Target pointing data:

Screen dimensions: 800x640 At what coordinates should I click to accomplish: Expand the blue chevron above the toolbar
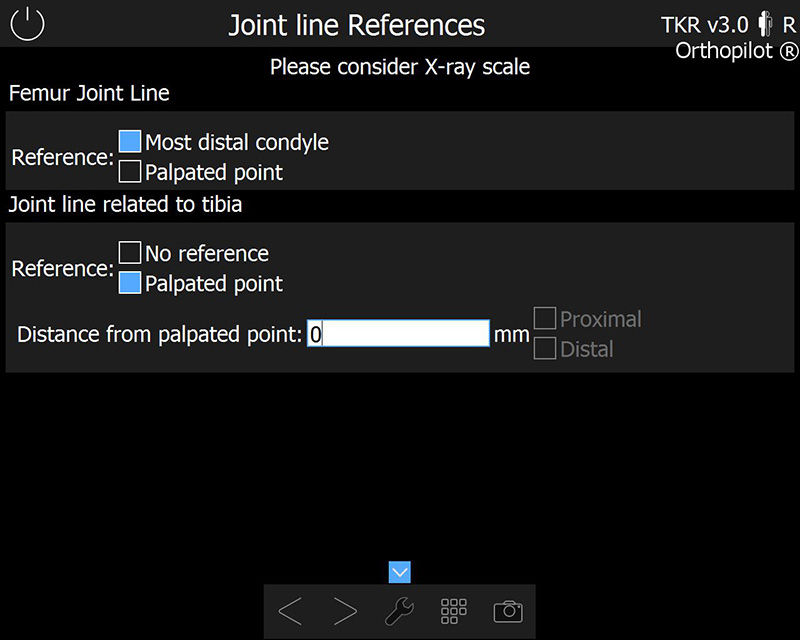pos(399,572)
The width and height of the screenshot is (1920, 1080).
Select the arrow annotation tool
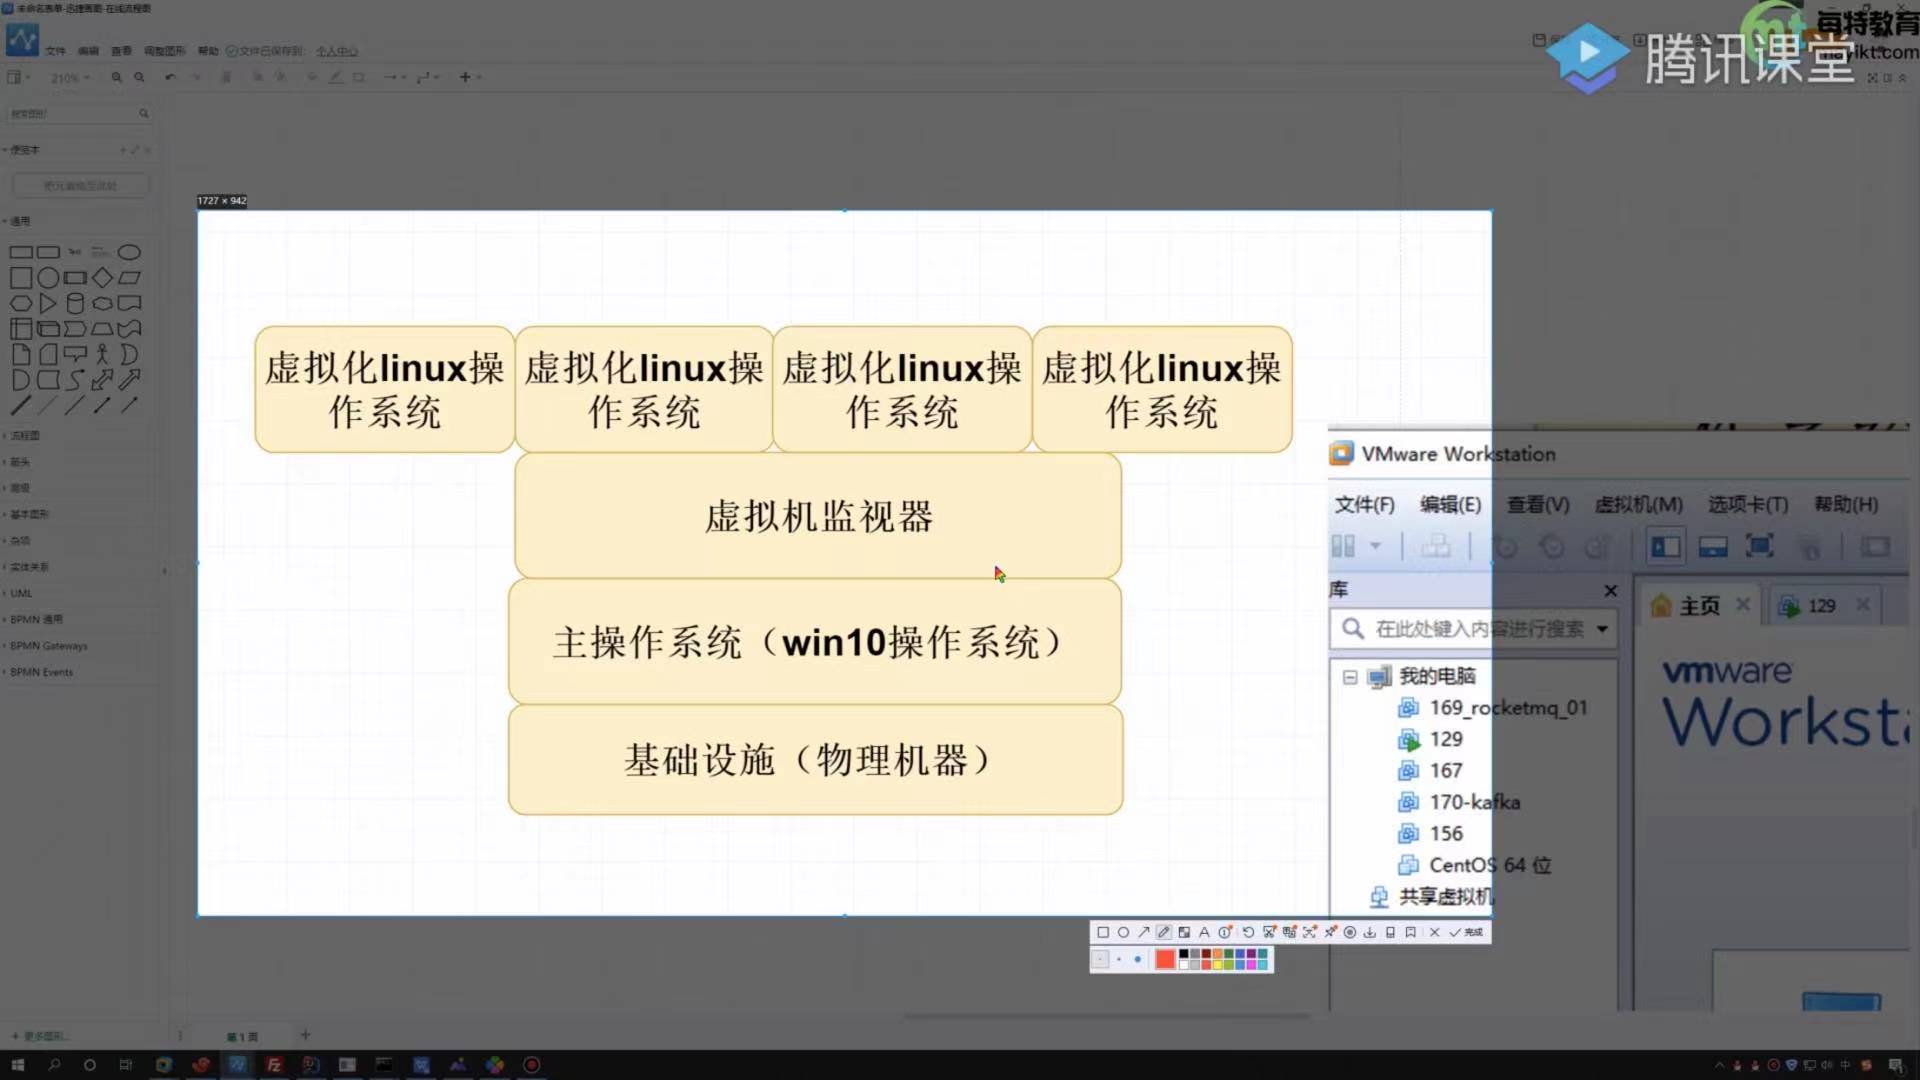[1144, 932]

TASK REQUIREMENTS: Rewrite the items with "toolbar" changed to "menu bar" throughout, keeping every other word and answer as it is. Omit the pictures from your output.

SOLUTION FOR THIS PROBLEM:
Screen dimensions: 800x640 At what coordinates should I click to accomplish: Expand the blue chevron above the menu bar
pos(399,572)
The width and height of the screenshot is (1920, 1080).
Select the arrow annotation tool
[1144, 932]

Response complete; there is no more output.